At the moment the transfer speed to the i5 collapses, I often see a 100% load in one or two of the CPU threads, while the frequency stays at 0.83 GHz and it stops or reduces the network transfer speed.
The Pentium uses 2 IDE disks and 2 laptop disks 3x 320GB and one IDE at 250GB. They are striped in two pairs. the IDE HDDs and the laptop HDDs. The load is constant and everything is predictable.
The laptop has one new 2TB Seagate ST2000LM007 HDD, bought on Ebay. It now has 11 power-on DAYS. The smart assessment says disk is OK, but I have 49 million seek errors and 146 million read errors. However all errors were recoverable. My desktop 500GB Seagate ST500DM002 HDD has 15 million read errors and 413 million seek errors in 8.5 power-on YEARS. I think it is explainable that a 2TB 2.5" HDD has more recoverable read errors than a 500GB 3.5" HDD, but 146 million in a 11 days seems very very high. Counting both seek and read errors, that is (49,000,000+146,000,000)/(11"24*3600)=205 errors/second.
The disk temperature is 49°C relatively high, but not unusual, since my 1TB WD Black from the desktop is running at 50°C. In an idle laptop the HDD temperature is 39°C. In the Caribbean the ambient temperature will be 32°C or more in the coming period.
Seagate Documents:
The drive should never exceed the temperature ranges below. If the drives ever exceed these temperature ranges then the drive is considered “overheated” or is not getting adequate air flow from your current case environment.
!! With our newer model drives the maximum temperature is now at 60°C.
The operating temperature range for most Seagate hard drives is 5 to 50 degrees Celsius. A normal PC case should provide adequate cooling.
For the STM2000LM007 Seagate specifies 60°C.

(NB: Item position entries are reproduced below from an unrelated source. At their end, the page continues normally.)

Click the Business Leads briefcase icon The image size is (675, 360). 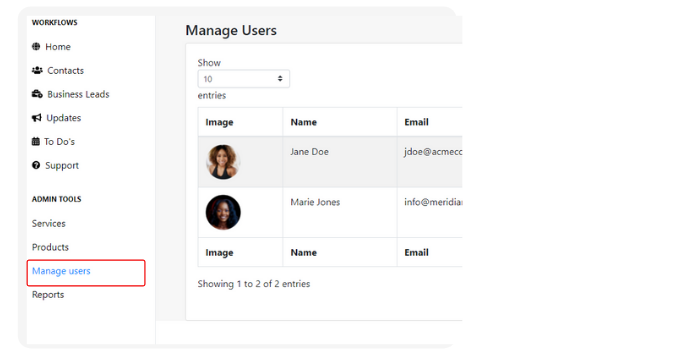[37, 94]
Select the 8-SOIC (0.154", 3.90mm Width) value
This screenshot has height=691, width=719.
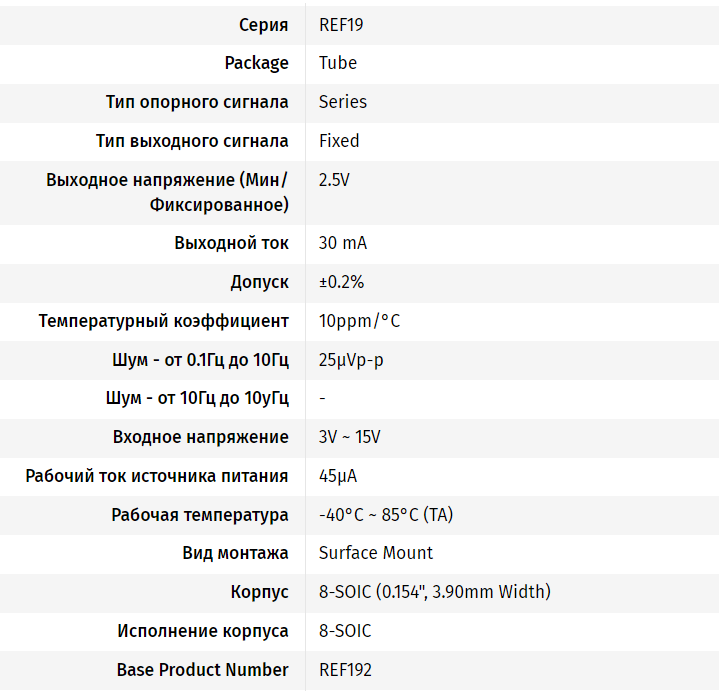(434, 592)
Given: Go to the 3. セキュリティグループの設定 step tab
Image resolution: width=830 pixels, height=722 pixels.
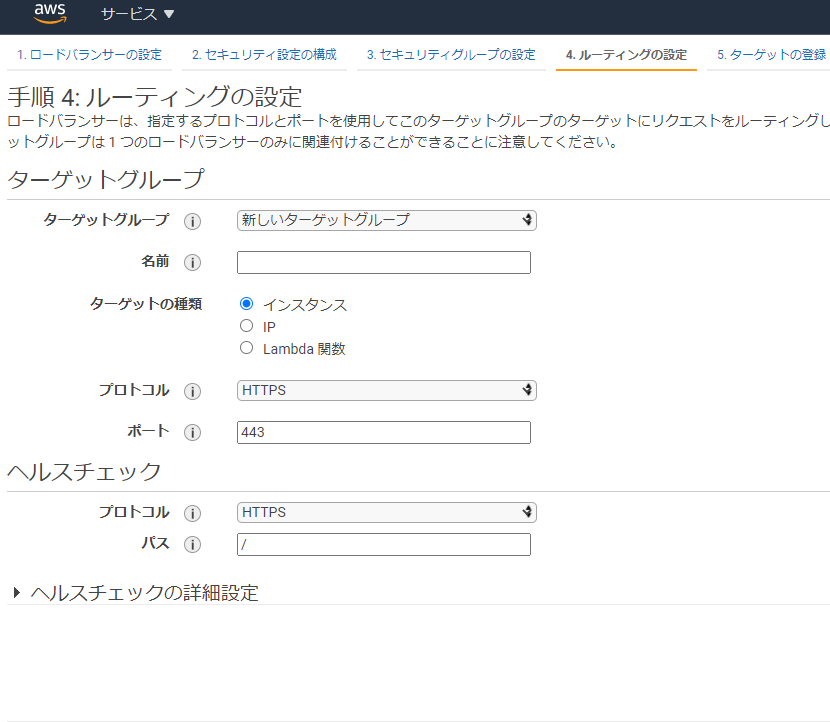Looking at the screenshot, I should tap(451, 55).
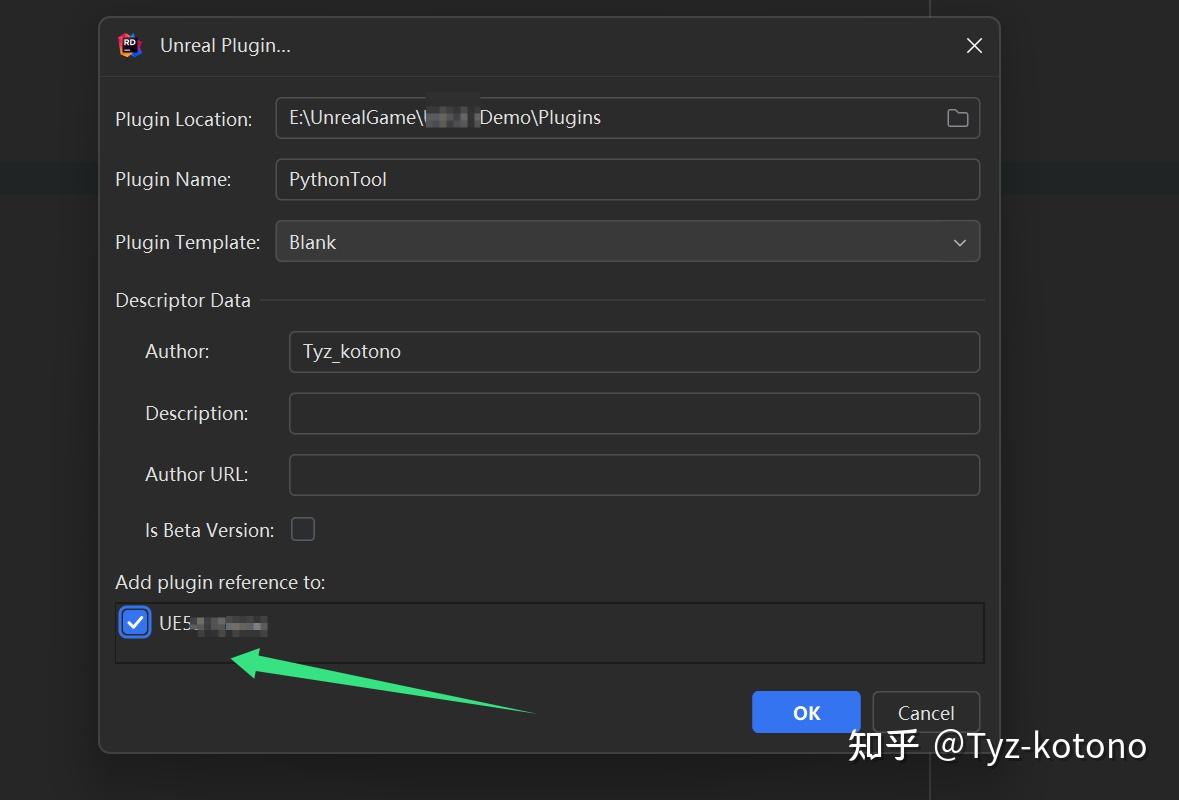Focus the Plugin Name field showing PythonTool

[x=627, y=179]

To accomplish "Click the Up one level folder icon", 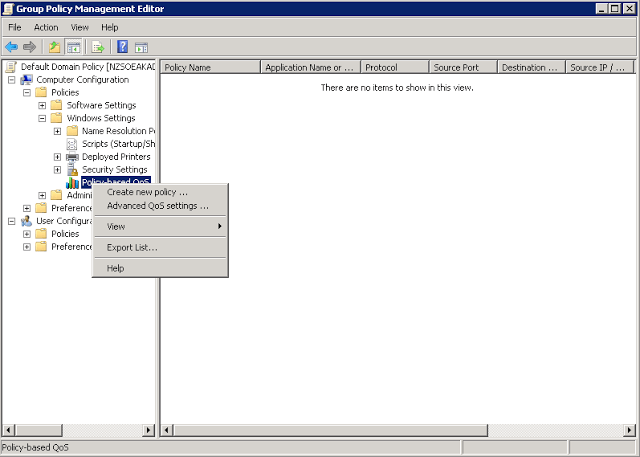I will [x=54, y=47].
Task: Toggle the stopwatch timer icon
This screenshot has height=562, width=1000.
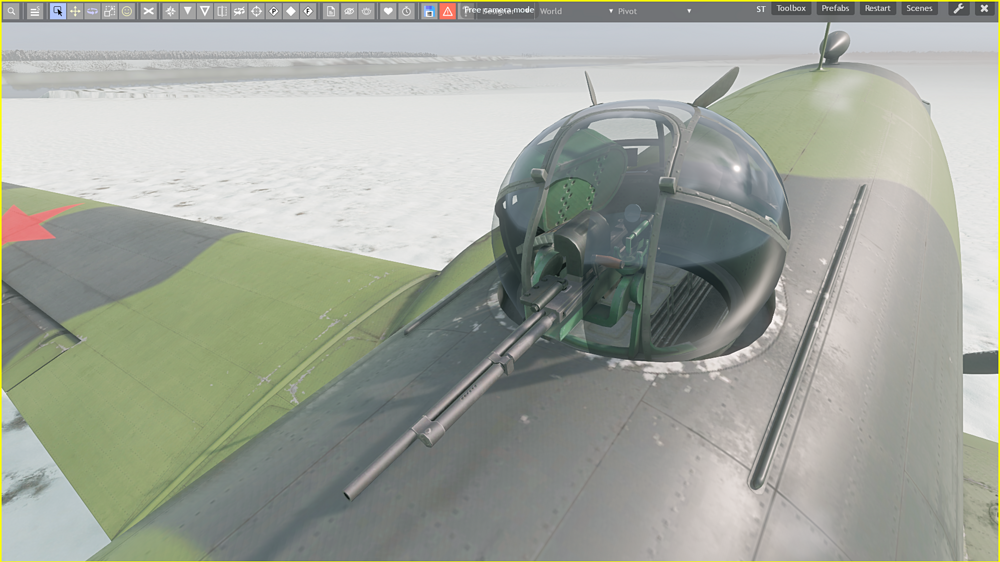Action: coord(406,11)
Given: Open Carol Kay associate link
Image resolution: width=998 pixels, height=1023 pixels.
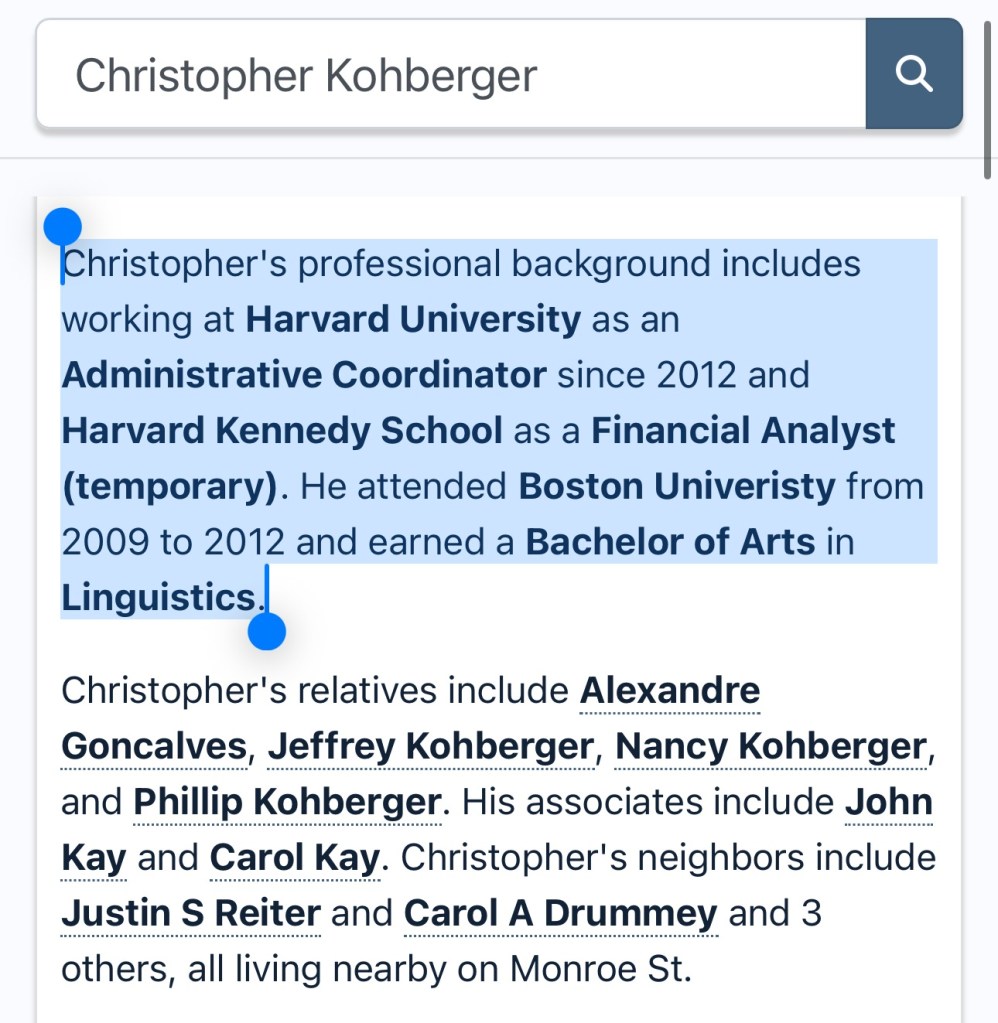Looking at the screenshot, I should click(x=294, y=858).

My theory: I bought a B-class HDD from Ebay, Seagate is bragging about the 60°C or the HDD temp read out is incorrect and too low. At least it seems the 2011 HP Elitebook can’t cool my 2TB HDD, creating too many recoverable errors. The HDD error recovery is done deep in the kernel in a mode that does not count to increase the CPU frequency, so the recovery happens at a low CPU frequency, that also worsens the throughput. Supporting arguments:
- If I increase the CPU frequency manually, the throughput is higher, but still hampered.
- The problems start to appear after 10 to 20 minutes in the backup
During the next backup I will run the laptop from an old 160GB HDD and I will run the 2TB in open air on an USB 3.0 connection, close to my room fan
I bought that 2011 HP laptop in early 2017 and it is now more than 10 years old. Time to swap it for another newer off-lease laptop, that has space for a modest nvme SSD and the cooling for a 2TB HDD.
I will never buy storage on Ebay again, I had a defect 250GB SSD; a defect 1TB SSHD and now these problems.